Website: Wolf Street
Title: Where Households Are on their Credit Card Balances, Credit Limits, Available Credit, Delinquencies, and Collections
Link: https://wolfstreet.com/2023/02/16/where-households-ended-up-with-their-credit-in-q4-credit-card-balances-credit-limits-available-credit-delinquencies-collections/
Here are the key highlights:
The New York Fed recently released a report on household credit that includes data on credit card balances, credit limits, available credit, and delinquency measures. About 60% of credit card accounts do not carry revolving balances, while the remaining 40% have revolving balances.
Credit card balances outstanding in Q4 grew by $56 billion due to holiday spending and inflation, bringing the total balance to a new high of $986 billion. Other consumer loans such as personal loans and payday loans also increased to $507 billion in Q4. Credit card & other consumer debt combined ticked up to 7.9% of disposable income in Q4, but is still lower than 20 years ago when it was 14%.
The average credit card interest rate is now 20%. The pandemic monies handed directly to consumers and the monies that consumers didn't have to pay created a historic trough in delinquencies, but this trend has largely ended. The number of borrowers who transitioned into 90-day or over delinquencies rose from historic lows for younger borrowers, but remain below pre-pandemic levels for older borrowers. The % of consumers with third-party collections fell to 5.2%, the lowest on record.

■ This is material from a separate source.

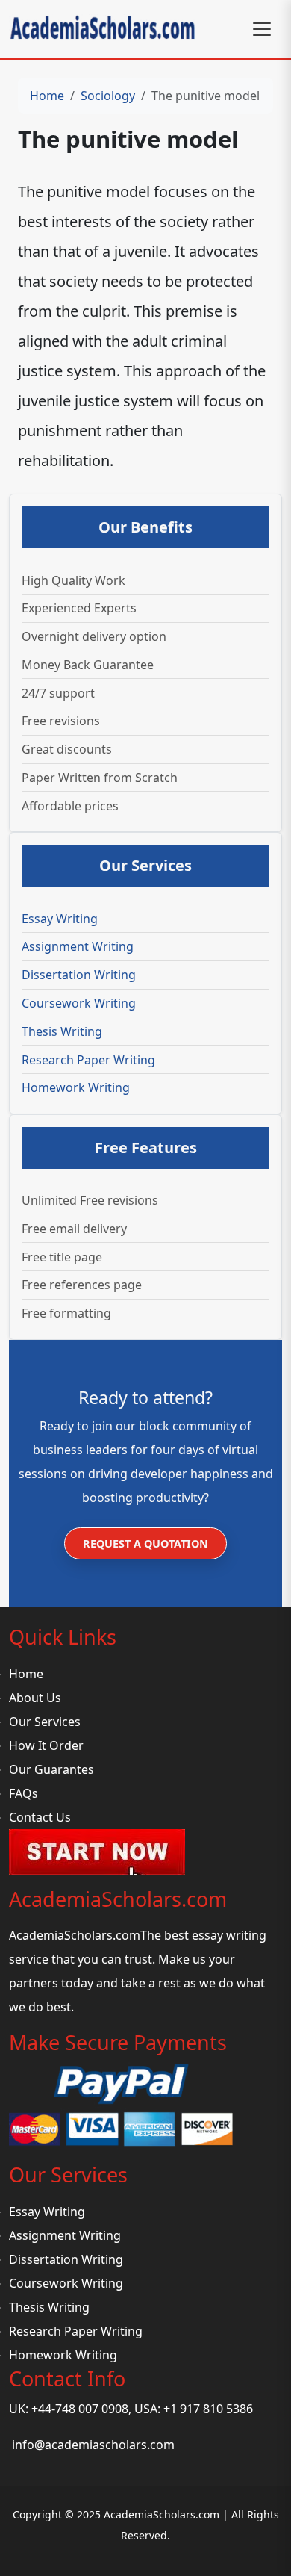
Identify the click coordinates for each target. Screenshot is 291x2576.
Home (47, 95)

Newsletter: Exorbitant Privilege
Title: Payment Due.
Link: https://exorbitantprivilege.substack.com/p/payment-due
Here are the key highlights:
The Federal Reserve's Quantitative Easing program has resulted in substantial losses that will have long-lasting effects. Though some have argued for reducing payments on reserves and reverse repurchase facility, such a measure would be difficult to sustain because it would risk short-term interest rates dropping below the Fed's target level. The best course of action is to tackle inflation as soon as possible in order to reduce the period of QE losses.
The Federal Reserve's Quantitative Easing (QE) program was designed to provide economic stimulus in times of financial crisis. However, it has come at a high cost that will only get worse over time. The policy shifted overall government debt portfolio (government plus central bank) from long-duration to short-duration funding, which removed duration risk from the non-government sector but added duration risk to the (consolidated) governments balance sheet.
This means that the Federal government is going to miss out on hundreds of billions of dollars in profit transfers from the Fed for many years. Though some have suggested reducing or removing the payment of interest on excess reserves and reverse repurchase facility, this would be a difficult argument to sustain. Such a measure could cause short term interest rates to drop below the Fed's target level, thus undermining their policy goal of addressing inflation.
The best course of action is to address inflation as soon as possible in order to shorten the period of QE losses. This means that the Fed needs to take away its own punch bowl and make sure that inflation does not become out of control. Though this may be a difficult task, it is necessary in order to avoid more significant losses in the future due to QE.